Mais, vous allez demander s'il n'existe pas une sorte d'agence de l'ONU qui puisse faire quelque chose contre la prolifération d'armes non conventionnelles ? Et bien, il existe un tel organe, le problème est qu'il est complètement intégré à l'OEB lui-même. Lorsque quelqu'un pense qu'un brevet a été délivré par erreur par la division d'examen de l'OEB – ou, inversement, lorsqu'un demandeur estime que l'examinateur n'aurait pas dû rejeter sa demande de brevet –, il peut déposer une plainte devant la division d'opposition de l'OEB, jusqu'à neuf mois après la décision de délivrer – ou, respectivement, de rejeter – le brevet.

Trois parties s'opposent actuellement devant l'OEB au brevet sur le rebond du défilement au-delà de la fin d'un document : Motorola Mobility, HTC et Samsung. Mais il est remarquable qu'aucun de ces opposants ne le fait en arguant que ce brevet est un brevet logiciel qui aurait dû être exclu de la brevetabilité selon la CBE. Au lieu de ça, ils ont réalisé des recherches fouillées pour trouver des documents de l'art antérieur prouvant que l'invention présumée n'est pas nouvelle ou n'implique pas d'activité inventive. Les raisons sont assez simples à comprendre. Tout d'abord, la division d'opposition de l'OEB suit la même pratique et la même interprétation de la CBE que sa sœur, la division d'examen. Aussi, rien ne sert d'argumenter sur l'exigence d'objet brevetable qui seraient regardée – pardon : qui ne serait même pas regardée – comme elle l'a été – ne l'a pas été – lors de l'examen. Ensuite, l'opposition n'a aucun sens dans un domaine que le droit exclu de la brevetabilité. Les acteurs économiques de ce domaine ne sont pas censés se préoccuper des brevets. Et ceux qui le font sont également des détenteurs de brevets qui ne veulent pas qu'une décision n'exclue leurs propres brevets dans le même mouvement que celui auquel ils s'opposent. En effet dans cette affaire, les trois grosses entreprises qui s'opposent au brevet d'Apple possèdent également un gros portefeuille de brevets logiciels.

++++++

## Actions à faire:
• 1. D'après l'extrait, quelles entreprises s'opposent actuellement devant l'OEB au brevet sur le rebond du défilement ?
• 2. Dans l'extrait, recopiez la partie qui commence par les mots « Mais, vous allez » et finit par « de rejeter – le brevet. », en mettant « réclamation » à la place de « plainte ».
Inutile de consulter les items.

## Items extraits:
++++++

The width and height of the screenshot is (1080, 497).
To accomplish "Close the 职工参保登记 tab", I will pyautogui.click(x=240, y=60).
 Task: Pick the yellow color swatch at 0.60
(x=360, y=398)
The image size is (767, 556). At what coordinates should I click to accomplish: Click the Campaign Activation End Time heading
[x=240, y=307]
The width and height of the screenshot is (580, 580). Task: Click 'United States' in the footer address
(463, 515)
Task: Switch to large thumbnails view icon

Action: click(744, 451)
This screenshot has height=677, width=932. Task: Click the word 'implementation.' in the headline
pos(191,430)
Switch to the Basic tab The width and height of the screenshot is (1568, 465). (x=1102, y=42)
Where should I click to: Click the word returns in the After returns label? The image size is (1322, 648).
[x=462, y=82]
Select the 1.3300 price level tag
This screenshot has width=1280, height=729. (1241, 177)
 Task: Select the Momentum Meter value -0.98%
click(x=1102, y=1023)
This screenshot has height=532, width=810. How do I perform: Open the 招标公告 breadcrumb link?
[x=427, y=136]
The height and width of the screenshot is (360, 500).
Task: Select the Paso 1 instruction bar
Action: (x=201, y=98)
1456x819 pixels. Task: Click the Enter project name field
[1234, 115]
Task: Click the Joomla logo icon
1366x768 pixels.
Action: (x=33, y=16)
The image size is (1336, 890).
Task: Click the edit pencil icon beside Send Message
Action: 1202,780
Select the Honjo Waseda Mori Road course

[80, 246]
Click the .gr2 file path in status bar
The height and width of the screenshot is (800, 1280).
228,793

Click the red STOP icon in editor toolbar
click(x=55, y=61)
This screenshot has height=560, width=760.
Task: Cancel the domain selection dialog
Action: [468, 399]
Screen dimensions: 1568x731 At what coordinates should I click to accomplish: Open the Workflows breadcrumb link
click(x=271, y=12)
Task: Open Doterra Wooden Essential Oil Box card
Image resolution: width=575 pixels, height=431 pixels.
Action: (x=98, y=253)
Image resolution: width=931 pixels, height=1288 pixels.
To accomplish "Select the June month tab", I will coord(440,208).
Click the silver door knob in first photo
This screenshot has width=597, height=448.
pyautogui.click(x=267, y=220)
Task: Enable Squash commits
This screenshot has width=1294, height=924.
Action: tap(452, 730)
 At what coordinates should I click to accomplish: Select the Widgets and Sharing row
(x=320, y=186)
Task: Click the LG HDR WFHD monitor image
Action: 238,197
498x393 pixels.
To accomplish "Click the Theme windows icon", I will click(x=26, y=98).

++++++

## Réponses par tâche:
• 1. Motorola Mobility, HTC et Samsung.

• 2.
Mais, vous allez demander s'il n'existe pas une sorte d'agence de l'ONU qui puisse faire quelque chose contre la prolifération d'armes non conventionnelles ? Et bien, il existe un tel organe, le problème est qu'il est complètement intégré à l'OEB lui-même. Lorsque quelqu'un pense qu'un brevet a été délivré par erreur par la division d'examen de l'OEB – ou, inversement, lorsqu'un demandeur estime que l'examinateur n'aurait pas dû rejeter sa demande de brevet –, il peut déposer une réclamation devant la division d'opposition de l'OEB, jusqu'à neuf mois après la décision de délivrer – ou, respectivement, de rejeter – le brevet.